Paper No. 12
Presentation Time: 11:20 AM
16S rRNA AND SOXB GENE SEQUENCE ANALYSIS OF A SULFIDIC SPRING IN BROMIDE, OKLAHOMA
Although numerous metabolic strategies are known to have evolved in sulfide-oxidizing bacteria to utilize sulfur compounds, our knowledge is limited regarding the diversity of sulfide oxidation metabolic genes among different taxonomic groups, and how much nucleotide variation in the metabolic genes can exist and still result in the same function. The hypothesis being tested is that variations in gene sequence, which cause enzyme structural changes, result in optimal enzyme function under specific geochemical conditions for that taxonomic group; if a different group acquired the gene from horizontal gene transfer, then that group would be predisposed to the specific geochemistry optimal for enzyme function.
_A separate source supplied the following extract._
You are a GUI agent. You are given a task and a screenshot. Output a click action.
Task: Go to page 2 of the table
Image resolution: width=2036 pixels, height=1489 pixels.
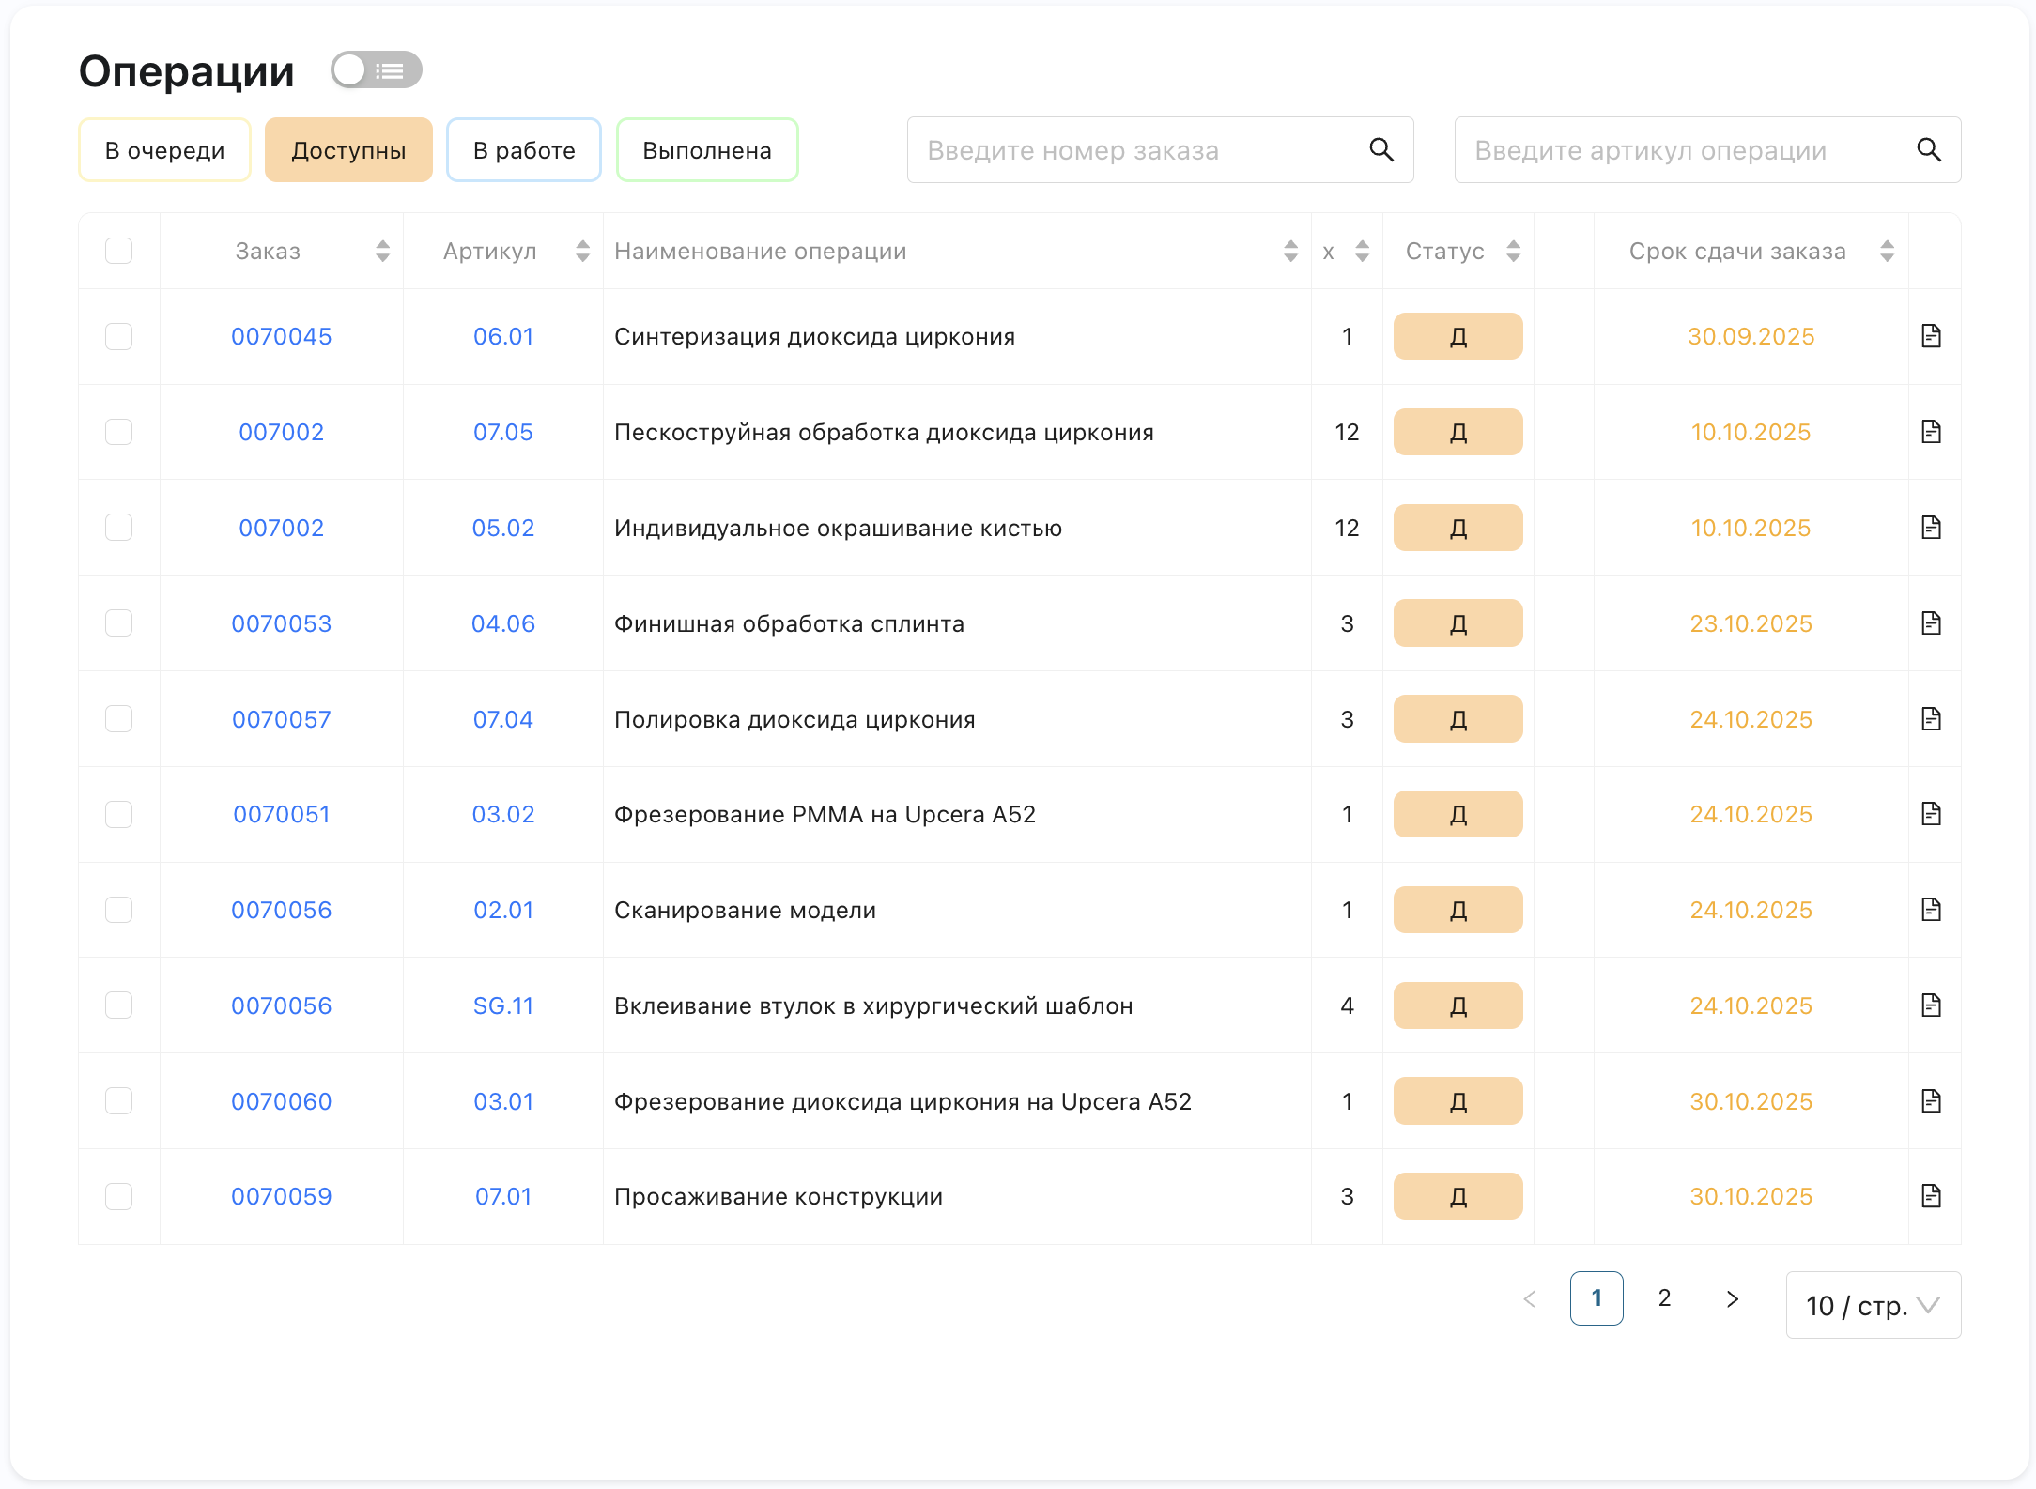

Variations of the soxB gene, of the sulfide oxidation pathway (Sox), were analyzed along a geochemical gradient within a sulfidic spring in Bromide, OK. The H2S concentration decreased away from the spring orifice from 188 to 0 µmol/L at 14m in the outflow channel, but dissolved O2 increased from 5.6 to 150 µmol/L, and pH increased from 6.8 to 7.8. Analysis of 16S rRNA genes collected from microbial mat samples upstream (highest H2S) were dominated by sulfide-oxidizers (Gammaproteobacteria and Epsilonproteobacteria), but there were also sulfide-oxidizers along the outflow channel peripheries where H2S was <29 µmol/L. soxB genes were retrieved from all sample locations, and homology (although poor) was to various previously described Proteobacteria. Sequence Operational Taxonomic Units (OTUs) differed along the channel, such that 60% of the sequences from the orifice in July and 45% in October clustered into four OTUs found only at the orifice. The middle channel segment was dominated by two OTUs (98% of the sequences in July and 97% in October) that were minor OTUs elsewhere. At the terminus, 60% of the soxB sequences in July and 88% in October clustered into OTUs unique to this segment of the channel. The potential functional importance of significant amino acid sites within the soxB protein was evaluated from evolutionary trace analyses of retrieved soxB genes. Conserved and functionally divergent amino acid residues were identified that indicate altered enzyme efficiency under varying geochemical conditions that is also consistent with phylogenetic diversification along the spring outflow channel.